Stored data
§
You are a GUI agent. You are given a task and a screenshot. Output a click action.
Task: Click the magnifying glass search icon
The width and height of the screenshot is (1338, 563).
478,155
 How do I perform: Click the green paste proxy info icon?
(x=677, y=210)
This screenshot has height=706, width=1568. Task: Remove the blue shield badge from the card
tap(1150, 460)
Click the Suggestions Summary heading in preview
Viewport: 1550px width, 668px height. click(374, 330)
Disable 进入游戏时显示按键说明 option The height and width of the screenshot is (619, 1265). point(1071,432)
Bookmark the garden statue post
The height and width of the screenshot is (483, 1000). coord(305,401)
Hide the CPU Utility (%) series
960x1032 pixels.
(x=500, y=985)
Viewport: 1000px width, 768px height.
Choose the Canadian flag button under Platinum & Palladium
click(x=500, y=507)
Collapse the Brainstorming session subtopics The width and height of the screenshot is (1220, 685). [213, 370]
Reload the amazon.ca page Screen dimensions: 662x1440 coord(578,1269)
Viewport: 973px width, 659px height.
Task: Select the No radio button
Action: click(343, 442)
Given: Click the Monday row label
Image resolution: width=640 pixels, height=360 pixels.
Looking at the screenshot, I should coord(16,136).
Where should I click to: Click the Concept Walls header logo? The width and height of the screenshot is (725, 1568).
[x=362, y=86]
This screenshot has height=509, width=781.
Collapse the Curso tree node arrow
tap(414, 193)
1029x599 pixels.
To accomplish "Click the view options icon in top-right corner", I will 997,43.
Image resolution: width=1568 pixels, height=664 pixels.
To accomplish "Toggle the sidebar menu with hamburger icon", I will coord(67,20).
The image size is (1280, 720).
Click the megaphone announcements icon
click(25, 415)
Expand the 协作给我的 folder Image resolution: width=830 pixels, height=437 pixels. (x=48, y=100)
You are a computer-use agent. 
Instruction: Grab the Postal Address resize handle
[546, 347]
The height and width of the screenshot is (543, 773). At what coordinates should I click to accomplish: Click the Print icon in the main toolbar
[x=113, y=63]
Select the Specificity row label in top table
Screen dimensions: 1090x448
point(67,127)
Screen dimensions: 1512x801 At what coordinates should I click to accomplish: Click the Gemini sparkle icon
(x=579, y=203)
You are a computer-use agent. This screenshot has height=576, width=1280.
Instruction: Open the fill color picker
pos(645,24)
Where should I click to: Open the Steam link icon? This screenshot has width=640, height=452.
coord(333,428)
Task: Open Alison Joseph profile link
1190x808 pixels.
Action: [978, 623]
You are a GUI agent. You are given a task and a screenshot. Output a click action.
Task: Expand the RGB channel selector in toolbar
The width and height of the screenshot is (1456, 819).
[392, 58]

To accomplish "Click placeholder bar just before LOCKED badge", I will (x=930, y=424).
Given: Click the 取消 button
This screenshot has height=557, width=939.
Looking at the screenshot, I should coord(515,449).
§
Search the data above for the word "computer" and report how many lines contain it, with nothing further.

2